(Records of locating words and elements)
= = =

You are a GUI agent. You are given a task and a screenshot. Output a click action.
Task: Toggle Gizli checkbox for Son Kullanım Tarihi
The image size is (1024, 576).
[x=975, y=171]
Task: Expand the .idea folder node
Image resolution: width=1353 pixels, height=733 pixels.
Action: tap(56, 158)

= = =

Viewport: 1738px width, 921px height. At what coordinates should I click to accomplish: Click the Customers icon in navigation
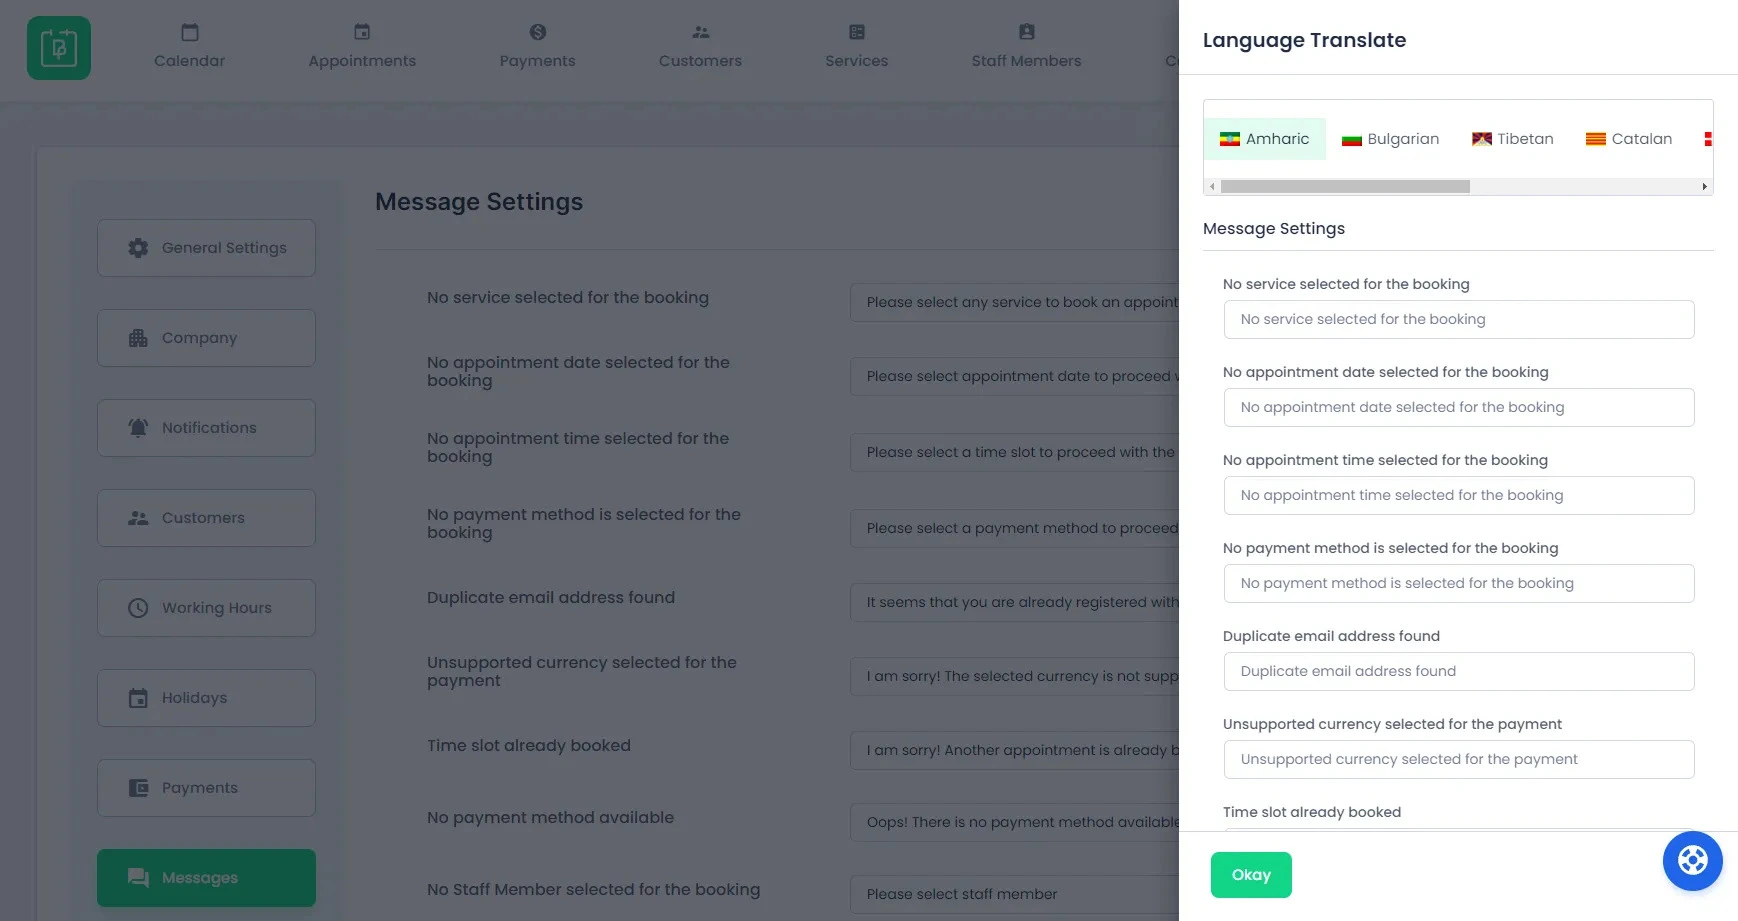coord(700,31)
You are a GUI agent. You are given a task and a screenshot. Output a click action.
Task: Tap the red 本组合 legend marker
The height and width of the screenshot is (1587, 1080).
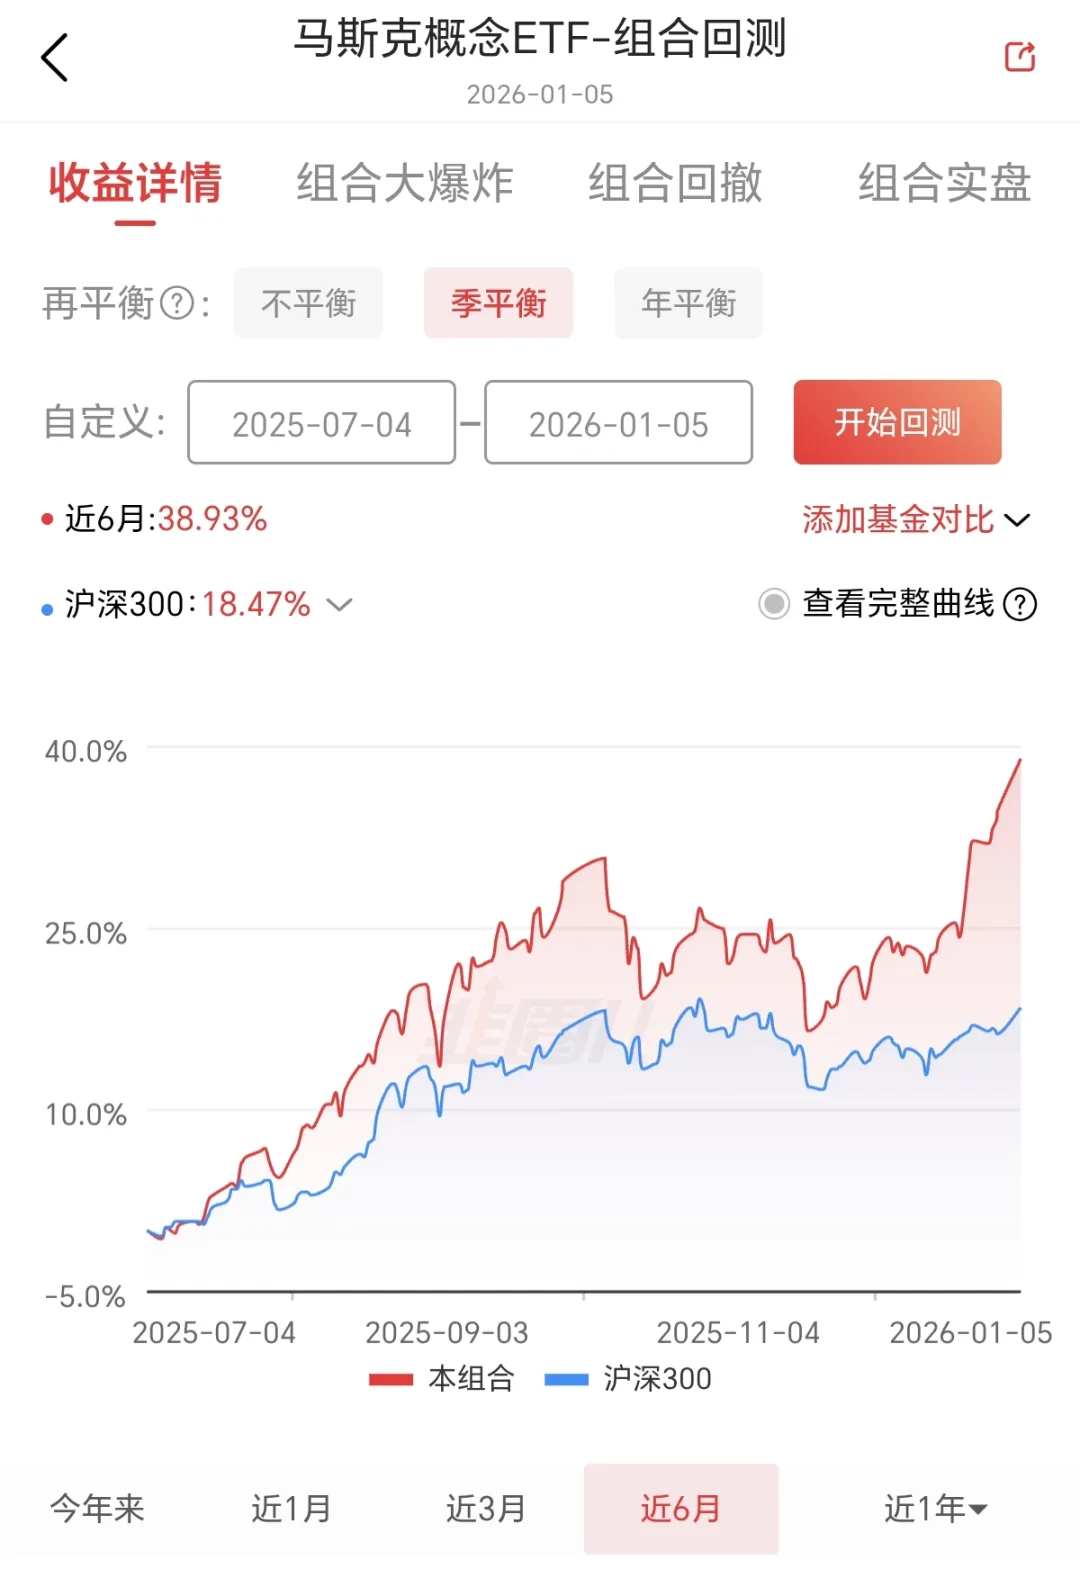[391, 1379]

= = =

▶ [Exercise objective]: Edit the rows from the line with "Viewport: 1738px width, 921px" up to and including the line with "[391, 1379]", replacing "Customers" with "Orders" and keeping everything else the same. Leave the pictures out of your answer.

▶ [Answer to the task]:
Viewport: 1738px width, 921px height. At what coordinates should I click to accomplish: Click the Orders icon in navigation
coord(700,31)
You are a GUI agent. You are given a task and a screenshot. Output a click action.
Task: Tap the red 本组合 legend marker
The height and width of the screenshot is (1587, 1080).
[391, 1379]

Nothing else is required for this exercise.